Supranationales Gewaltmonopol - EU-Sicherheitsforschung

Forum "Militärforschung an Universitäten und öffentlichen Forschungseinrichtungen und das Recht" auf dem Bremer Kongreß "Quo vadis NATO? - Herausforderungen für Demokratie und Recht" am 28. April 2013

In Anschluß an den Vortrag von Sabine Jaberg referierte der Diplompolitologe Eric Töpfer zum Thema "Zivil-militärische Sicherheitsforschung im Rahmen des Europäischen Sicherheitsforschungsprogramms". Hinsichtlich der politischen und institutionellen Perspektiven, unter denen die Debatte um eine Entmilitarisierung der Universitätsforschung geführt wird, handelte es sich um den substantiellsten Beitrag. In Töpfers Vortrag nahm ein Komplex aus industrie- und wissenschaftspolitischen wie privatwirtschaftlichen Interessen Gestalt an, der das bedrohliche Ausmaß in Stellung gebrachter Repressions- und Aggressionspotentiale auf nationaler wie EU-Ebene transparent machte.
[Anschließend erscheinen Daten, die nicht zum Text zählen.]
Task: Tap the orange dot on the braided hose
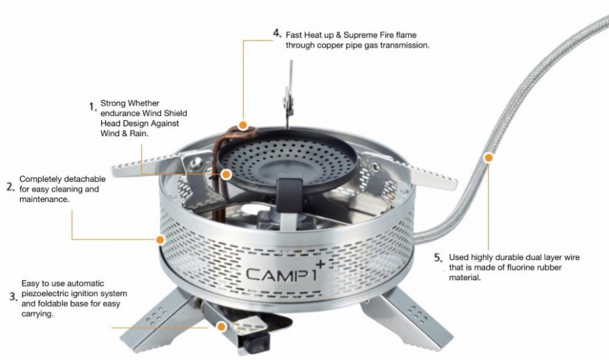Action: (x=488, y=158)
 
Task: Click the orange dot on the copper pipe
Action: (x=243, y=125)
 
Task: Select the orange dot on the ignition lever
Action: (x=221, y=327)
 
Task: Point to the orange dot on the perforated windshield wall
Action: (x=160, y=239)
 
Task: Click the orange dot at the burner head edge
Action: (x=226, y=175)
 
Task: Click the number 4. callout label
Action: (x=277, y=33)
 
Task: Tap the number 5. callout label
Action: (x=438, y=258)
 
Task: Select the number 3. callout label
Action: (x=13, y=297)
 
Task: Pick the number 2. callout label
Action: (x=11, y=187)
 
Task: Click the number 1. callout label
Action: (x=93, y=107)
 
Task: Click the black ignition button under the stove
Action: (x=256, y=342)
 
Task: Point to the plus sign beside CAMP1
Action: (x=320, y=264)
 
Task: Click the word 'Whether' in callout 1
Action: (x=143, y=103)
Im Vortrag - Foto: © 2013 by Schattenblick

Eric Töpfer
Foto: © 2013 by Schattenblick

In Zeiten des neuen Paradigmas von vernetzter Sicherheit und Bevölkerungsschutz ließe sich die Wehrforschung nicht von der Forschung für die zivile Sicherheit trennen, so Töpfers einleitende Grundthese. Nichtsdestotrotz lehnte er im gesellschaftlichen Diskurs um die Zivilklausel eine allzu strenge Fokussierung auf die vom Bundesministerium für Verteidigung (BMVg) oder der Bundeswehr in Auftrag gegebene Forschung als zu kurz gegriffen ab. Die Größenordnung des Problems gehe weit darüber hinaus, so Töpfer. Zwar präsentierte er sich nicht explizit als Anwalt der Zivilklausel, ließ jedoch einen antimilitaristischen Standpunkt erkennen, der auf diesem Podium für sich selbst stand. So fiel auf, daß der Referent, obwohl das Thema Militarisierung der Zivilgesellschaft das Stichwort gab, den Begriff Krieg und seine Attribute aus seinem Vortrag heraushielt. Statt dessen lenkte er den Blick auf die größeren Zusammenhänge staatlicher Gewaltproduktion im Kontext innovativer Sicherheitsstrategien.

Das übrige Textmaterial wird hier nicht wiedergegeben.